Loaded gpt-3.5-turbo-0613 for short context cases and gpt-3.5-turbo-16k for long context inferences.


## Establish the research background

- We first establish the experties we need to perform the research. Based on that, we ask our model to act like an expert in that field.
- The expert GPT-small-instance-expert first generates search phrases out of the idea described above to search.
- Next, we use those phrases to find relevant paper.
- GPT-small-instance-expert then goes through those papers and rate them to extent to which they are relevant to out idea.
- It also generate a short reasons why that score was given.


In [15]:
prompt = "Here is a research proposal:\n"+idea_text+'\n If a professor is going to research this propsoal, what would the professor be expert at? Generate the answer in the format of "You are an expeert in the field of XXX"'
researcher_spec, response = short_context_model.get_llm_response(prompt)

researcher_spec += " You are the best in the world in this field. "
print(researcher_spec)

You are an expert in the field of social cognition and social perception, specifically in relation to age-related changes and individual differences. You are the best in the world in this field. 


In [16]:
prompt = f'{researcher_spec} \n\nHere is a description of an idea: {idea_text}. \n Generate 5 search phrases to search in Google for related articles. Generate the search phrases in a json format, with fields of "search phrase X", where X is the number. Include nothing but this json format output in your response.'
final_response, response = short_context_model.get_llm_response(prompt)

parsed_data = json.loads(final_response)
search_phrases = []
for i in parsed_data.keys():
    search_phrases.append(parsed_data[i])
print('Here are search phrases i suggest: ', search_phrases)

with open(working_dir + 'search_phrases.txt', 'w') as f:
    f.write('\n'.join(search_phrases))

print('Current cost: ', short_context_model.get_current_cost())

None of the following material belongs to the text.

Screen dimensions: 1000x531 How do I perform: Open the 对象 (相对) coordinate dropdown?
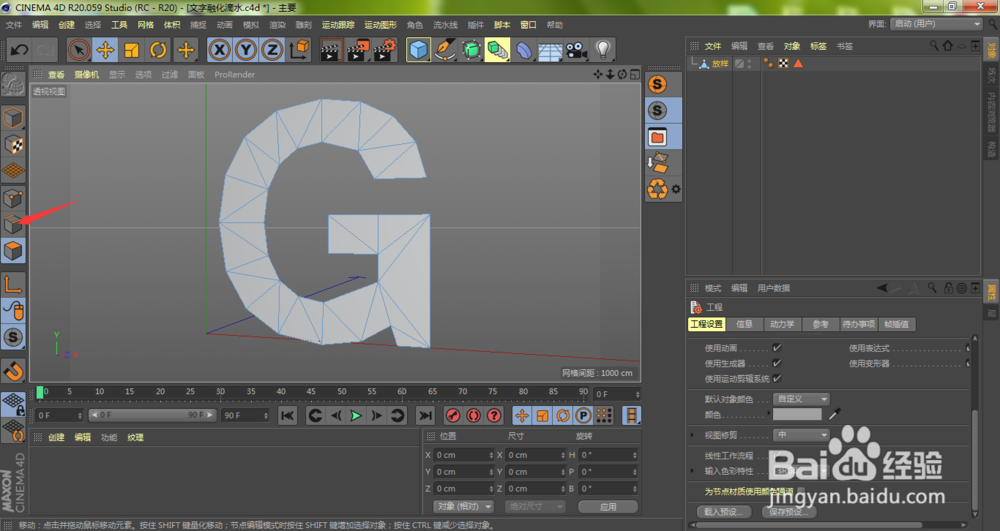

Here are search phrases i suggest:  ['age-related changes in social cognition and social perception', 'individual differences in social perception across the lifespan', 'neurocognitive mechanisms underlying age-related differences in social perception', 'inter-individual differences in social perception function', 'role of amygdala and locus coeruleus in social perception functions']
Current cost:  0.0031865


In [17]:
# Get a summary of the idea. 

prompt = researcher_spec+"\n\nSummarize this research idea to a concise paragraph while make sure it does not loose any important message or question:\n"+idea_text
idea_text_summary, response = short_context_model.get_llm_response(prompt)

with open(working_dir + 'idea_summary.txt', 'w') as f:
    f.write('Idea: \n\n')
    f.write(idea_text)
    f.write('\n\n idea summary:\n\n')
    f.write(idea_text_summary)

print('Here is a summary of your idea: \n', idea_text_summary)

Here is a summary of your idea: 
 Summary:
This research aims to understand age-related changes in social perception function and individual differences in processing social-emotional cues. Current knowledge is limited due to research averaging data across individuals and lacking a complete lifespan perspective. The plan is to examine brain networks across the adult lifespan, focusing on critical windows of change. Deep sampling of individuals will help explore inter-individual differences in social perception. The study will also investigate the role of subcortical brain structures, specifically the amygdala and locus coeruleus, in social perception functions.


In [20]:
# Find papers
import pandas as pd

# Find papers
combined_df = pd.DataFrame()
engines = ['gscholar', 'pubmed', 'semscholar']
# engines = ['pubmed']

for search_phrase in search_phrases:
    for engine in engines:
        print(f"Extracting papers with search phrase: {search_phrase} from {engine}")
        df = get_papers(search_phrase, )
        combined_df = pd.concat([combined_df, df])
        time.sleep(2)    
combined_df = combined_df.drop_duplicates(subset=['abstract'])
clean_df = combined_df.dropna(subset= ['abstract'])

# Save the found papers
clean_df.to_csv(working_dir+'papers_found.csv')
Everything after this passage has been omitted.